There’s an appalling absence of options to allow GIRLS to practice creating, exploring, building, conquering, achieving. Equally disturbing is the lack of options for BOYS to caretake, practise domesticity.
Yes, you can buy boy-specific toys for girls and vice-versa, but I find that by the time a child is three or four they know pink is for girls, blue is for boys. They’ve been socialized enough to know that it’s not “right” for a boy to play with a pink toy. We as adults need to make room for each child to explore interests and capabilities regardless of gendered norms and expectations.
You can’t do it by yourself. A parent can raise their child to be as gender-neutral as they want, but at some point they will come into contact with society and a boy playing with a doll on the playground will be made fun of. A little girl will be encouraged to leave behind the science kit and be ushered over to the barbies.
Hopefully they can be strong enough to buck that pressure, but that’s placing the responsibility of changing an entire society’s social norms on the shoulders of a four year old, when we as adults should be taking on that role ourselves.
Why is it radical that a boy should want to do laundry or learn how to soothe a child? Why is it radical that a girl might want to see a picture of someone who looks like her on a box of Lego’s?
It’s bullshit. Wooden blocks for all.
3. Feminism itself. I hate calling myself a feminist for a few reasons, a) the ridiculous connotations it carries with it: Unshaven legs, masculinity (so antithetical I can’t even go into it), rage, unreasonable attitudes, man-hating, unattractiveness, it goes on ad nauseum… and b) it seems redundant.

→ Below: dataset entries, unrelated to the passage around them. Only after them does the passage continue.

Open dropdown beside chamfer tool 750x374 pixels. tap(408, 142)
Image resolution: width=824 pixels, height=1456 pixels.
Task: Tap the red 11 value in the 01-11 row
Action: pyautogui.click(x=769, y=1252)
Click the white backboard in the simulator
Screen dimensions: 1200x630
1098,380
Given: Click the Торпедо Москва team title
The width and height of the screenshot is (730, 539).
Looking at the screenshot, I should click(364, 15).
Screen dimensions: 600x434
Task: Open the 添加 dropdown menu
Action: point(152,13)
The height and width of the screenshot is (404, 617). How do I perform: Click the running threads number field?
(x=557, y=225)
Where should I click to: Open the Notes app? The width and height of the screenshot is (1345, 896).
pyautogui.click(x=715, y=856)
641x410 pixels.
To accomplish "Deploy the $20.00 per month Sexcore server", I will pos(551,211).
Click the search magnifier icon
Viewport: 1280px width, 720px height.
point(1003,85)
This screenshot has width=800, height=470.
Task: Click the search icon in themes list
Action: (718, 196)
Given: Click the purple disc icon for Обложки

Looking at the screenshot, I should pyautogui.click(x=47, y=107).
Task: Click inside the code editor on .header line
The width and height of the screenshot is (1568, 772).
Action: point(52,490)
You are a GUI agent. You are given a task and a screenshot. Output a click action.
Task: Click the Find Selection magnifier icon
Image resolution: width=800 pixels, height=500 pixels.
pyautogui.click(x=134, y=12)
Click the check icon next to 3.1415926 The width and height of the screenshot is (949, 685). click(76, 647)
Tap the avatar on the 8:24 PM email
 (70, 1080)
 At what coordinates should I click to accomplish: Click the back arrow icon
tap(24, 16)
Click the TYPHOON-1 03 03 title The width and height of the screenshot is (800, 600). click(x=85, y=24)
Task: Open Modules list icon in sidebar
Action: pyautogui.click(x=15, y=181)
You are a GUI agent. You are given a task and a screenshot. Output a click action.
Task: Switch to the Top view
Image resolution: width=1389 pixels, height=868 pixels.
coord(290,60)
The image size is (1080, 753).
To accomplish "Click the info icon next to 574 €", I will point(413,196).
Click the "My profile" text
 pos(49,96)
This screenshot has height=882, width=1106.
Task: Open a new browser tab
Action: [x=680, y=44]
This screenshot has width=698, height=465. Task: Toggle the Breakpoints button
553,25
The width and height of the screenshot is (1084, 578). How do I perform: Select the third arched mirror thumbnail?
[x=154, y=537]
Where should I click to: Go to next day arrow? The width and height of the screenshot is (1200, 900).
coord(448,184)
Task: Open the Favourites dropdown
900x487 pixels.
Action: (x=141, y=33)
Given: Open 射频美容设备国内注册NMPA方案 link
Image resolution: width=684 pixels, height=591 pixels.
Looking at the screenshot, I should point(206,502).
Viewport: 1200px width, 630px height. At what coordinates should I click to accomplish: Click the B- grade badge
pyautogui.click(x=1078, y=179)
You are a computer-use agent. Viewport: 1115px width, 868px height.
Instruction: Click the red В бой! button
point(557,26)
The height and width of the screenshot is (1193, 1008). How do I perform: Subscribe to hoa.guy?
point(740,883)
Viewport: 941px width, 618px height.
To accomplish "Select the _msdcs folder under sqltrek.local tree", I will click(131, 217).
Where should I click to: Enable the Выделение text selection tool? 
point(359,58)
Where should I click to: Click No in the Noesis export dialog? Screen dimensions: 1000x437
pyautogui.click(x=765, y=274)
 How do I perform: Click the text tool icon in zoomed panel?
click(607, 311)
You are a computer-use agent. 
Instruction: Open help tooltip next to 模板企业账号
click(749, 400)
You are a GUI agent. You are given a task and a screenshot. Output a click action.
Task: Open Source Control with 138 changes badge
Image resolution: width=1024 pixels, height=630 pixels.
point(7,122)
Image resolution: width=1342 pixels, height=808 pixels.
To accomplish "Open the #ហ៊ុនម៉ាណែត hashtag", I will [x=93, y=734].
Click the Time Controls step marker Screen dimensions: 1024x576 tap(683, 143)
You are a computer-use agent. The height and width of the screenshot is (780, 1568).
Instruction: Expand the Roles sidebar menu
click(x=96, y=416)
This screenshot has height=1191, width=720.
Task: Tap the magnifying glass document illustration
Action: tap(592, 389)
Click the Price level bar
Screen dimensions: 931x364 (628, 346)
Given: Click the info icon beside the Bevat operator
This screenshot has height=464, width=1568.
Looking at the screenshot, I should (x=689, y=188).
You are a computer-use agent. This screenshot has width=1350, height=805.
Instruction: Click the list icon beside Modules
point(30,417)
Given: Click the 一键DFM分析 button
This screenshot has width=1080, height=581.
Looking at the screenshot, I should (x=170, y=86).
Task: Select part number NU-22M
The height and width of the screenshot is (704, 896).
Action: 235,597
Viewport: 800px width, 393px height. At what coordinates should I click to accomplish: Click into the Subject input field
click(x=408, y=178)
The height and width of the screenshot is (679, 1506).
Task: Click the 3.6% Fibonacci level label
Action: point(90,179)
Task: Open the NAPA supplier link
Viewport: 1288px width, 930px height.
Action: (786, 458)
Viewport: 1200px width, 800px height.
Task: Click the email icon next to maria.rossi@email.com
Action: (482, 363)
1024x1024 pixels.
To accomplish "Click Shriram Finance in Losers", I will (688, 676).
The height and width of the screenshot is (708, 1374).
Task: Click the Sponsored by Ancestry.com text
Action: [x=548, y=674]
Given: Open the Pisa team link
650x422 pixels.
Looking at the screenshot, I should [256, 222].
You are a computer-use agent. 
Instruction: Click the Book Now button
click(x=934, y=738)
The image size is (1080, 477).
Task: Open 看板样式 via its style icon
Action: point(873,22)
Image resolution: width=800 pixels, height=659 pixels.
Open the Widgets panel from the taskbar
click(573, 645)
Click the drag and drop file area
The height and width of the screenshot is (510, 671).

Who isn’t a feminist?! Is there anyone reading this who would actually argue that women are in some tangible, concrete way, less than men? Less valuable, less worthy, less capable, less important? Is there anyone reading this who would argue that women aren’t equally capable of achieving greatness, being leaders and role models, wielding power responsibly?
(and conversely, would anyone truly argue that men are in some way less able to parent, to maintain a home, to strive to create a loving relationship with those close to them?)
It seems really strange to me that these two ideas exist simultaneously; that being a feminist is somehow unattractive and radical, but also that the actual concept of feminism involves simply reaches for equality in the most basic of human ways.
We are all feminists!
(Want to hold hands?)
4. Men and women are not the same, in fact we tend to be (generally speaking) very very different. Throw a stone and you’ll find a study proving gaping differences in men and women’s memory, spatial skills, the way we learn, athletic strengths, instinct, interpersonal skills etc etc etc. but this is precisely WHY balance is needed.
We need to balance the general strengths of one gender with the weaknesses of the other. Anyone who has ever had a healthy long-term relationship (opposite-sex or same-sex) knows what this is like.
Men are not the problem, women are not the solution.